The imperative paradigm prefers the use of statements arranged in a particular sequence, used to directly change a programs’ state. OOP groups statements together with the state they are meant to change.
The imperative paradigm also allows for the use of side effects - where a particular state can be read and set in once part of your code, at one point of time, and then later be accessed and changed by another piece of code. It is thus hard to know what code changes state when, and can be extremely hard to debug when things go wrong. Side effects can quickly make code unwieldy and unpredictable.
The OOP approach tries to limit this by encapsulating bits of state into separate objects, and only allowing the state to be changed by functions and modifiers in the same objects, and by expecting developers to follow strict best practices and accepted design patterns.
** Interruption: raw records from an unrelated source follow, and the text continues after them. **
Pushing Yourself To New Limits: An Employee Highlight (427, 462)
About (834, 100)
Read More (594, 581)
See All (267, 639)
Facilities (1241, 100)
The use of inheriting classes however can often lead to ridiculous situations where you have confusing, bloated hierarchies of parent and child classes, which are hard to reason around and makes your code overly complex, less robust and brittle.
There are important differences between the classical implementation of OOP and prototypal inheritance though. OOP classes create strict hierarchical class taxonomies, with each new child class inheriting everything from it’s parent classes, in a strict linear fashion.
In prototypal inheritance, each new object created is based on a combination of any number of source objects, with no need to strictly adhere to class hierarchies, or being forced to inherit all of a parent objects’ properties. Some would say this gives all the benefits of the OOP approach while neatly side-stepping its limitations.
Functional programming, on the other hand, falls under the declarative paradigm of programming. The declarative paradigm only describes the logical components of computation, not its execution sequence or control flow.
Functional programming favors expressions over statements.
Expressions are independent combinations of input values, operators and functions, that act like mathematical functions. Given the same inputs, an expression would always return the same outputs. This makes your code predictable and consistant, and makes unit testing a lot simpler and easier, and increases confidence in your code in general.
Statements, which form part of the imperative paradigm, defines a sequence of actions or events that needs to be executed, but this execution may not necessarily return the same value every time, because changes in global state or a variable in some other class might affect its results.
Back to expressions though, the way you change variable values in the functional paradigm is to pipe inputs through a function(which is a first-class object), which then simply returns an output. There are no changes made to global states or any other variable in some other unexpected place.
The major benefit of following the functional paradigm is thus the elimination(or at least minimising) of side effects and to simplify testing implementation and code confidence.
But, if you're not careful, you could also be subjected to the downsides of both. With much freedom might come much spaghetti code.
Careful planning and consideration of design and architecture patterns thus remain very important.